• _WHAT YOU HAVE TO DO_
Go to the line containing "You are a GUI" in the records below and print it and every following line exactly, on through the line containing "Viewport: 856px width, 430px height.", then stop.

• _RECORDED DATA_
________________________________________
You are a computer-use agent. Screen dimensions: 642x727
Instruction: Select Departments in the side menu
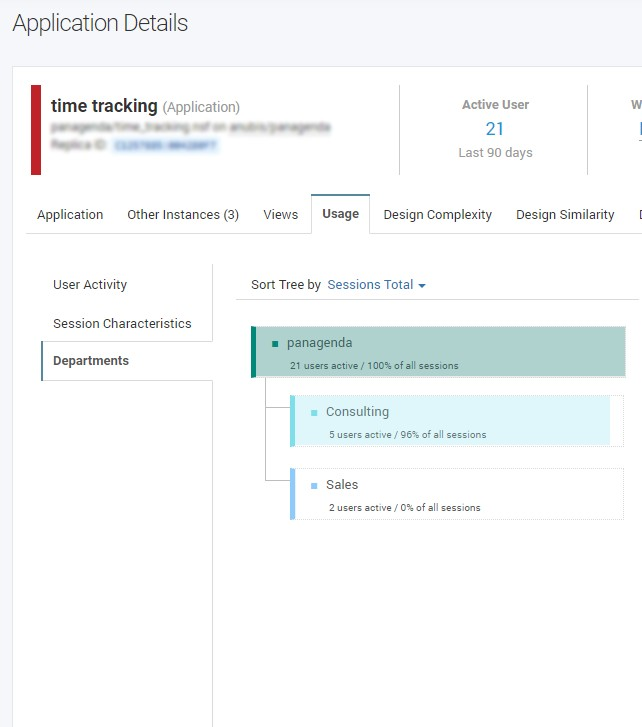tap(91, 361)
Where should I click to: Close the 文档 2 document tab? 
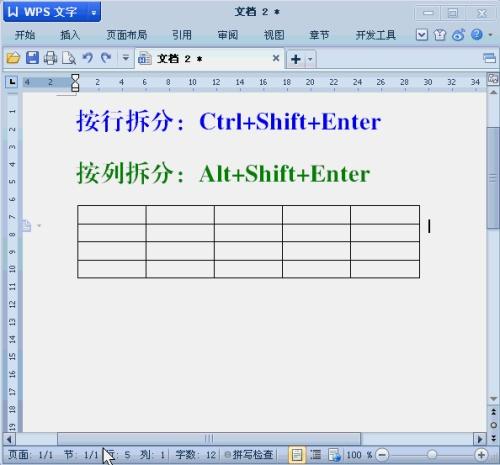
________________________________________
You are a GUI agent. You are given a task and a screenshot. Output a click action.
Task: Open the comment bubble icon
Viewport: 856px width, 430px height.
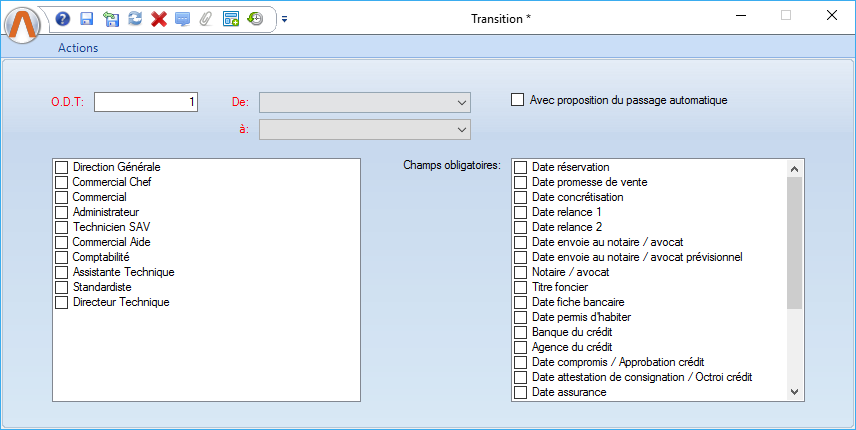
________________________________________
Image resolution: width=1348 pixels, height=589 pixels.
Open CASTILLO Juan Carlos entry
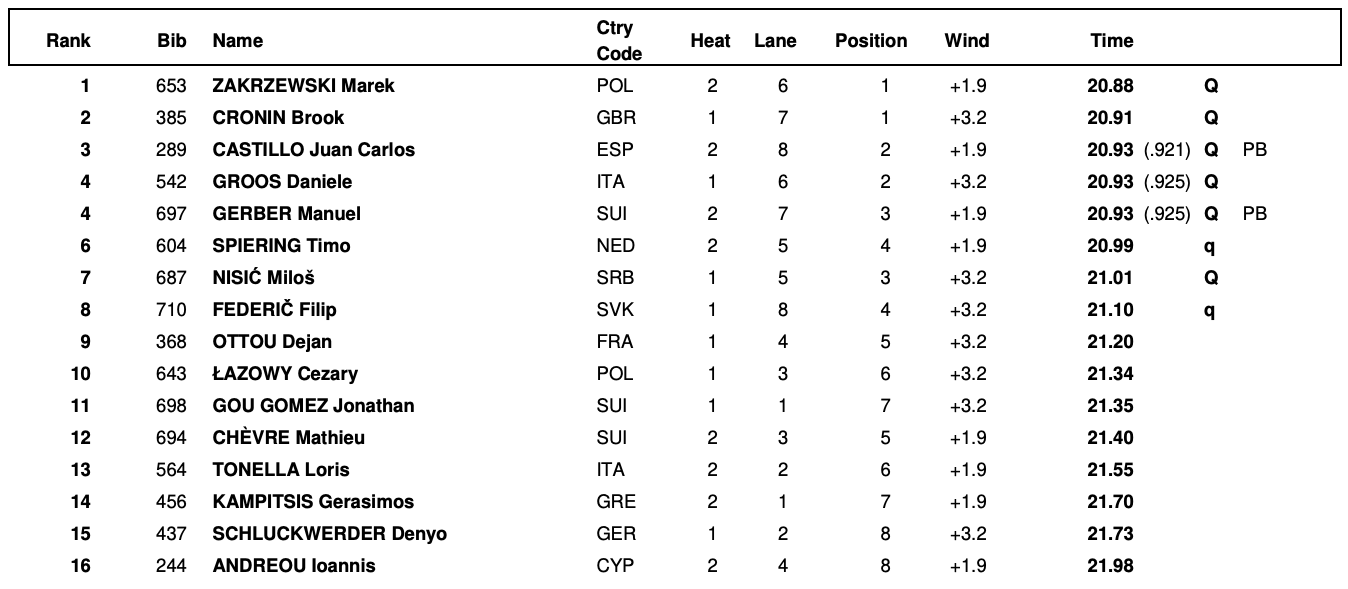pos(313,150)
________________________________________
• _TASK OUTPUT_
You are a GUI agent. You are given a task and a screenshot. Output a click action.
Task: Open the comment bubble icon
Viewport: 856px width, 430px height.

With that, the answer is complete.